What the exercise asks.
Using the journal description, list every subject area it names for the journal.

Given passage.
· · · ·
Reproduction, Fertility and Development
- Discipline: Reproductive Medicine
- Language: English
- Edited by: Graeme Martin

Publication details
- History: Established 1989, Continues in part: Australia journal of biological sciences. Continues: Clinical reproduction and fertility
- Publisher: CSIRO Publishing (Australia)
- Frequency: Monthly
- Impact factor: 1.723 (2018)

Standard abbreviations
- ISO 4: Reprod. Fertil. Dev.

Indexing
- ISSN: 1031-3613 (print) 1448-5990 (web)

Links
- Journal homepage;

= Reproduction, Fertility and Development =

Reproduction, Fertility and Development is an international peer-reviewed scientific journal published by CSIRO Publishing. The journal publishes original and significant contributions on vertebrate reproductive and developmental biology. Subject areas include, but are not limited to: physiology, biochemistry, cell and molecular biology, endocrinology, genetics and epigenetics, behaviour, immunology and the development of reproductive technologies in humans, livestock and wildlife, and in pest management.

The current editor-in-chief is Graeme Martin (University of Western Australia).

== Abstracting and indexing ==
The journal is abstracted and indexed in ABOA/Streamline, Australasian Medical Index, Elsevier BIOBASE, Biological Abstracts, BIOSIS, CAB Abstracts, Chemical Abstracts, Current Contents (Agriculture, Biology & Environmental Sciences), Current Contents (Life Sciences), Excerpta Medica/Embase, Index Medicus, MEDLINE, Reference Update, Science Citation Index, Scopus and Zoological Record.

== Impact factor ==
According to the Journal Citation Reports, the journal has a 2018 impact factor of 1.723.
· · · ·
Recorded data.
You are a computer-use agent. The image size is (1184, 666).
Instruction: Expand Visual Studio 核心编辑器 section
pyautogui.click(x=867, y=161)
· · · ·
Solution for this problem.
- physiology
- biochemistry
- cell and molecular biology
- endocrinology
- genetics and epigenetics
- behaviour
- immunology
- the development of reproductive technologies in humans, livestock and wildlife, and in pest management